Happy Birthday to a Great Chemist (Or Should I Say Physicist?)
It’s the birthday of Ernest Rutherford, best known for presenting us with the first model of the atom that included electrons spinning around a tiny but relatively high-mass nucleus of the opposite charge. He won a Nobel Prize in chemistry in 1908, which irritated him, in that he deemed that chemistry had less value than physics. He said, “All science is either physics or stamp collecting.”
That’s clever; I smile whenever I run across this, and I totally get it. To define the difference between the two branches of science of the physical universe:
Chemistry: the study of how different substances interact with one another to form the matter we see around us.
Physics: Literally everything else. Mechanics, electricity/magnetism, astronomy, fluid dynamics, thermodynamics, optics, acoustics, geophysics, the science of the very small (quantum mechanics, particle physics, understanding the ultimate building blocks of the universe), the science of the very large (relativity, cosmology, astrophysics).

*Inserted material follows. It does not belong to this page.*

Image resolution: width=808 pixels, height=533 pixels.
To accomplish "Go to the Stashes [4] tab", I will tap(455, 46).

I’m afraid he had a point there.
You can cut it up in all sorts of ways but essentially you have matter and energy. And we have conversion equations that allow us to see one in terms of the other. Chemistry like physics has many branches.

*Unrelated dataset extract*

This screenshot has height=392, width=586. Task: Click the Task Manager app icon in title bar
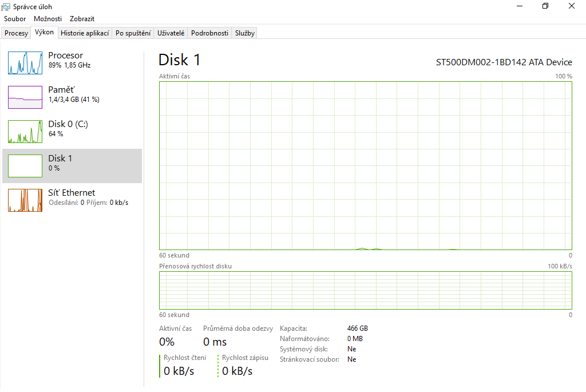point(6,6)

One of the most interesting as we move forward might be the area of meta-materials. The idea of structure can create strength (like folded paper or a triangle) is interesting. Meta materials have specific structures on the atomic level that allow us to bend energy. http://www.metamaterialscenter.com/what-are-metamaterials/ They have already given us invisibility cloaks, and enabled us to bend sound around objects. Now that we have detected gravity waves, I am almost expecting soon to hear about gravity being bent around man made objects. If we could bend gravity we could also then focus it.